• _PAGE_:

-------------------------

Analyst · KeyBanc Capital Markets.

It was great color. Thank you. Also in a recent past, you’ve talked about long-term target of 7% to 10% EPS CAGR, is that still your expectation and is that value excluding E&P?

David Goodin

Analyst · KeyBanc Capital Markets.

Matt, the short answer to that is yes. And I would do it as you think about the utility, pipeline and energy service, construction materials and construction services group for 2015 in the guidance range we provided. That would be, I’ll say, a reset to our base year and 7 to 10 would be built upon that as we forecast going ahead.

Matt Tucker

Analyst · KeyBanc Capital Markets.

Got you. Thanks. And then just to drill in on one business in particular in the construction services, your backlog ending the year was down fairly notably year-over-year. And your mid-point of revenue guidance implies some growth this year. So can you help us understand what’s given you the confidence in seeing growth in that business this year?

Jeff Thiede

Analyst · KeyBanc Capital Markets.

Thanks, Matt. This is Jeff. I’m very confident in our ability to get work. Nevertheless, we’ve seen a decrease in large projects being built. And we need to stay disciplined to make sure we can hold our margins and through execution and operational excellence, we like our position. We have some pending projects that are really exciting that will and should hit our backlog. We’re not overly concerned about it, but we’ve got a very focused group of people looking at opportunities that are going to help us be successful.

Matt Tucker

Analyst · KeyBanc Capital Markets.

Thanks a lot, guys. I’ll jump back in the queue.

David Goodin

Analyst · KeyBanc Capital Markets.

Okay. Thank you, Matt.

Operator

Operator

Your next question comes from the line of Timm Schneider with Evercore ISI.

Timm Schneider

Analyst · Evercore ISI.

-------------------------

• _PROVIDED DATA_:

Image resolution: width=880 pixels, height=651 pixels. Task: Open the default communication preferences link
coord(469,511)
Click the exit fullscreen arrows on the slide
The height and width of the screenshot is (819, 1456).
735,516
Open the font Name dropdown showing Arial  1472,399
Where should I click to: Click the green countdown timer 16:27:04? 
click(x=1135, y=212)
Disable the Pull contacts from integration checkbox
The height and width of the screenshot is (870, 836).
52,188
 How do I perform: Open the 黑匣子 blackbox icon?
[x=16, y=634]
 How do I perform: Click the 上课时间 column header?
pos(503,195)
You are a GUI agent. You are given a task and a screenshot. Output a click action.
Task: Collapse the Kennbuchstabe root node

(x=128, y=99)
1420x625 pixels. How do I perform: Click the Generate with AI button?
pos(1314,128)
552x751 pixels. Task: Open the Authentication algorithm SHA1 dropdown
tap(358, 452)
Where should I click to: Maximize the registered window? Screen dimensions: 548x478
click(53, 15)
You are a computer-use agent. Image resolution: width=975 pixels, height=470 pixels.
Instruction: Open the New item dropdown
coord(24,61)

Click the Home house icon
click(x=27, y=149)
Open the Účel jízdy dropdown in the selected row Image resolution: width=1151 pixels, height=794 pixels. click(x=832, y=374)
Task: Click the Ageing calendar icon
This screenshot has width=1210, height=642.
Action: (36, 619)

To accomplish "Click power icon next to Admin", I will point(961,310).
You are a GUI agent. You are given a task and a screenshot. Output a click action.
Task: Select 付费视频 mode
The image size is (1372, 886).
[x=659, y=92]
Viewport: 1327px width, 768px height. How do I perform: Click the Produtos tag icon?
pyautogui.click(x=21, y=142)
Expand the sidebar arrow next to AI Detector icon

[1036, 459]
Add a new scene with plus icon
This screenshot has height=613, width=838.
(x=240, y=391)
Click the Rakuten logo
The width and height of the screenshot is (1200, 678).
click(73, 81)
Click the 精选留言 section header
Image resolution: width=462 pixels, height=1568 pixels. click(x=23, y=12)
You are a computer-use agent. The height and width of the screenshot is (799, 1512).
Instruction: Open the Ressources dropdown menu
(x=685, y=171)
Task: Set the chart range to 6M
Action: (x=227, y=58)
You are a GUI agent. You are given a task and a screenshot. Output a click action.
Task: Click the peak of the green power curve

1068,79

-------------------------

• _EXERCISES TO COMPLETE_:
[A] Reproduce the passage of the call transcript word for word, starting at "Thanks, Matt. This" and ending at "Thank you, Matt.".
[B] According to the call transcript, what is the long-term target range for EPS CAGR?

• _OUTPUTS BY TASK_:
[A]
Thanks, Matt. This is Jeff. I’m very confident in our ability to get work. Nevertheless, we’ve seen a decrease in large projects being built. And we need to stay disciplined to make sure we can hold our margins and through execution and operational excellence, we like our position. We have some pending projects that are really exciting that will and should hit our backlog. We’re not overly concerned about it, but we’ve got a very focused group of people looking at opportunities that are going to help us be successful.

Matt Tucker

Analyst · KeyBanc Capital Markets.

Thanks a lot, guys. I’ll jump back in the queue.

David Goodin

Analyst · KeyBanc Capital Markets.

Okay. Thank you, Matt.

[B] 7% to 10%.